The most direct version would be this:
use libc::c_char;
use std::ffi::CString;
use std::mem;
#[no_mangle]
pub extern fn query() -> *mut c_char {
let s = CString::new("Hello!").unwrap();
s.into_raw()
}
Here we return a pointer to a zero-terminated sequence of char
s which can be passed to Python's c_char_p
. You can't return just CString
because it is Rust structure which is not supposed to be used in C code directly - it wraps Vec<u8>
and actually consists of three pointer-sized integers. It is not compatible with C's char*
directly. We need to obtain a raw pointer out of it. CString::into_raw()

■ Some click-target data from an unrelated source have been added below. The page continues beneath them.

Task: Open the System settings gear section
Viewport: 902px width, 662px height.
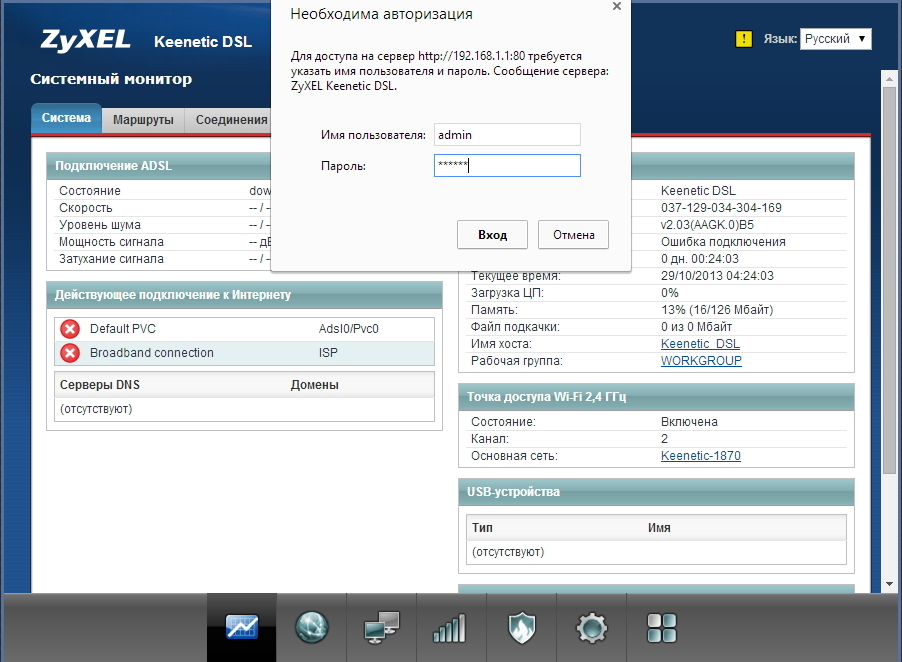Action: coord(591,627)

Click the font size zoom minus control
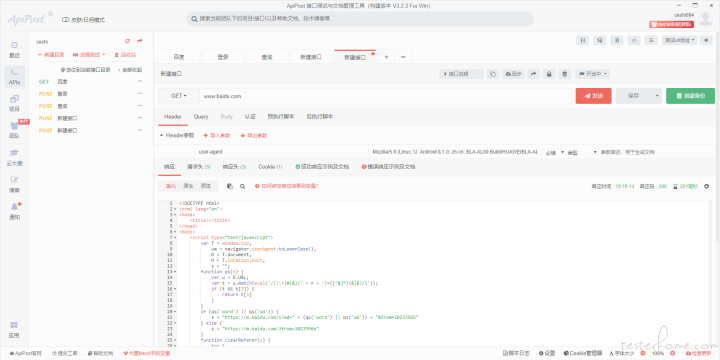[x=642, y=354]
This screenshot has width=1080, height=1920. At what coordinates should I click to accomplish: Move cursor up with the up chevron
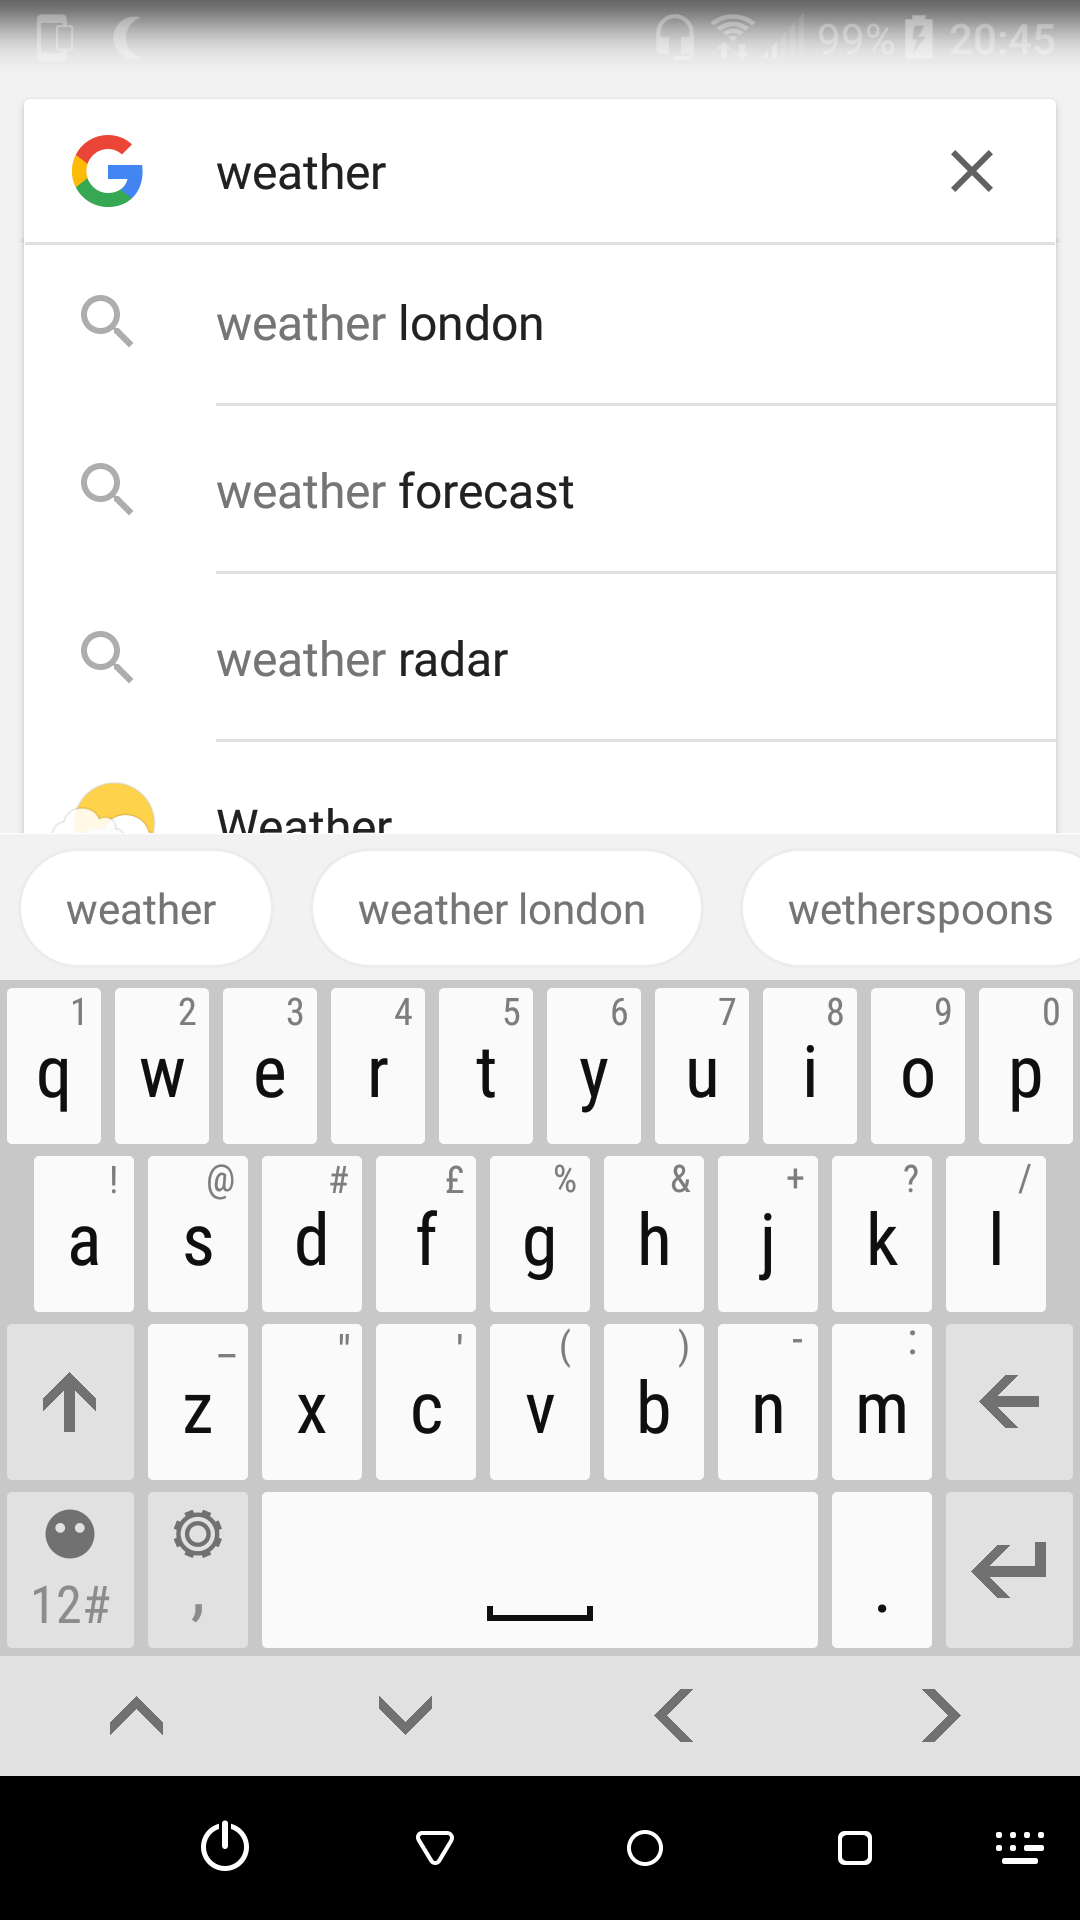click(136, 1716)
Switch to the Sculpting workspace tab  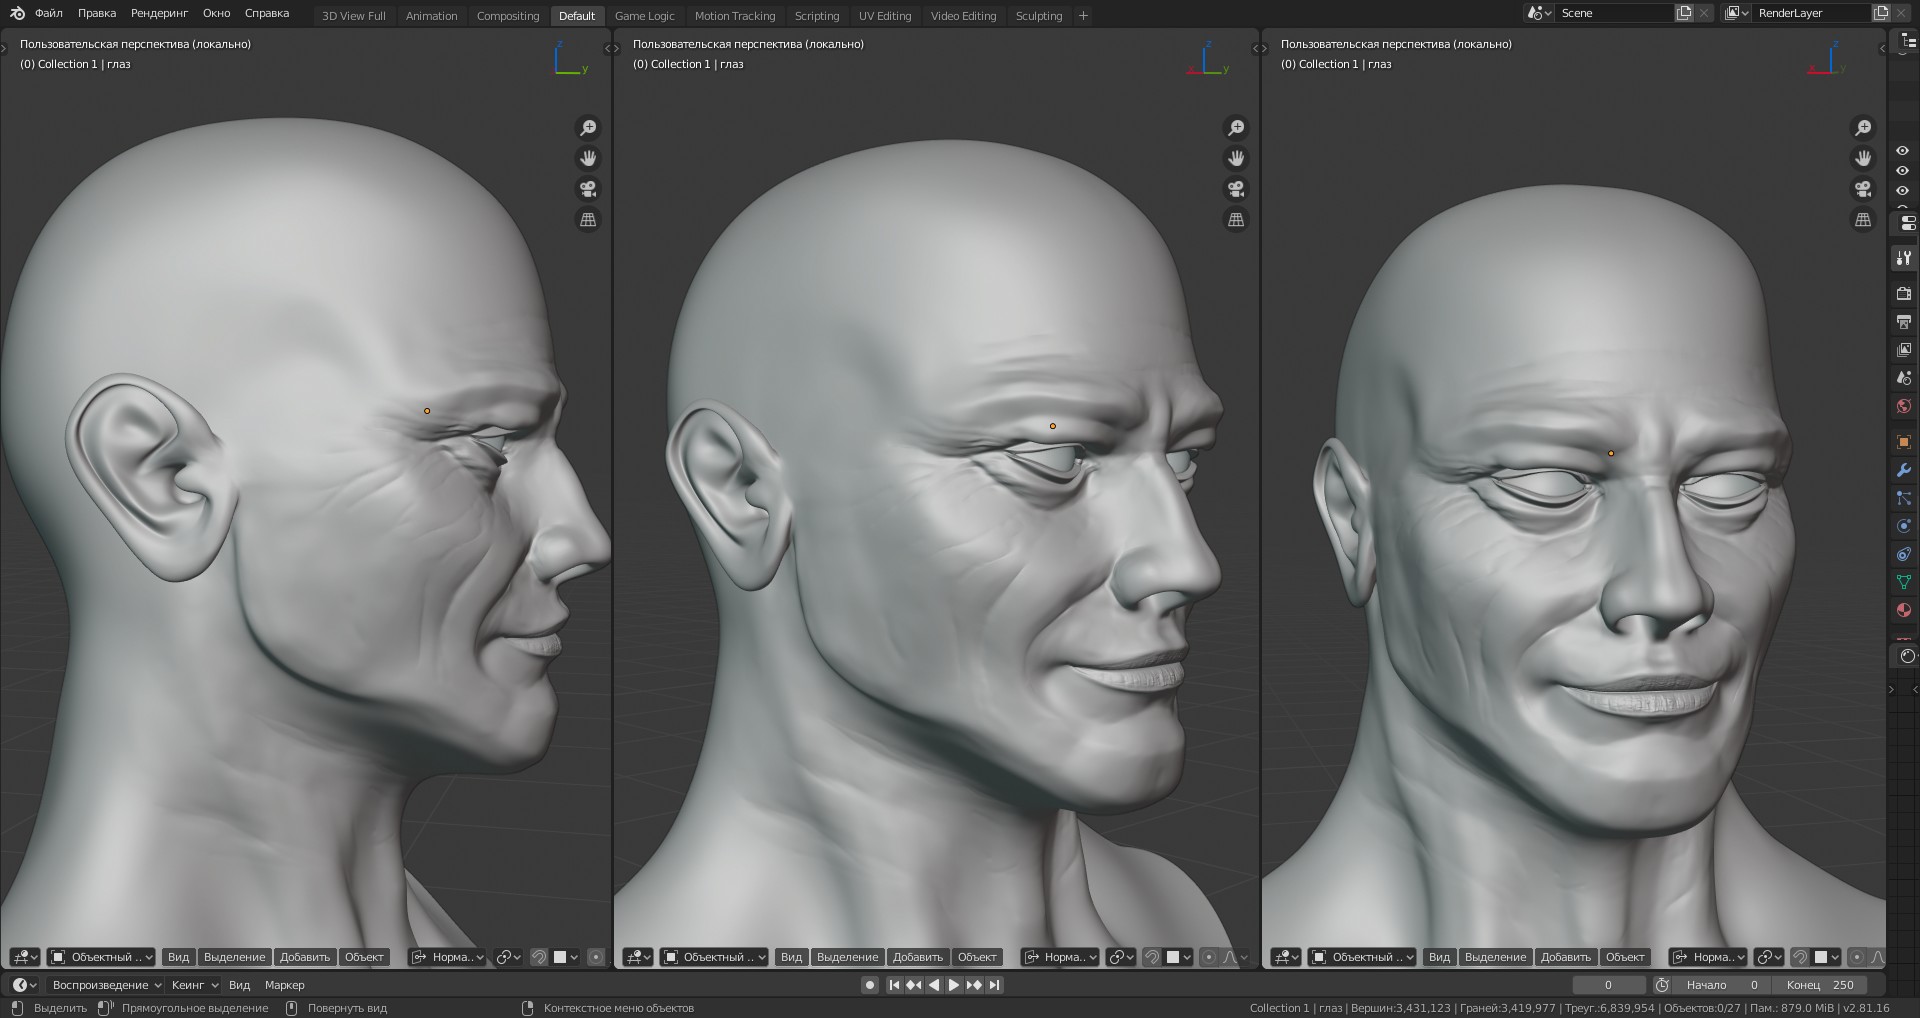click(x=1038, y=16)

method does this - it consumes the CString
by value, "forgets" it so its allocation won't be destroyed, and returns a *mut c_char
pointer to the beginning of the array.
However, this way the string will be leaked because we forget its allocation on the Rust side, and it is never going to get freed. I don't know Python's FFI enough, but the most direct way to fix this problem is to create two functions, one for producing the data and one for freeing it. Then you need to free the data from Python side by calling this freeing function:
// above function
#[no_mangle]
pub extern fn query() -> *mut c_char { ... }
#[no_mangle]
pub extern fn free_query(c: *mut c_char) {
// convert the pointer back to `CString`
// it will be automatically dropped immediately
unsafe { CString::from_raw(c); }
}
CString::from_raw()
method accepts a *mut c_char
pointer and creates a CString
instance out of it, computing the length of the underlying zero-terminated string in the process. This operation implies ownership transfer, so the resulting CString
value will own the allocation, and when it is dropped, the allocation gets freed. This is exactly what we want.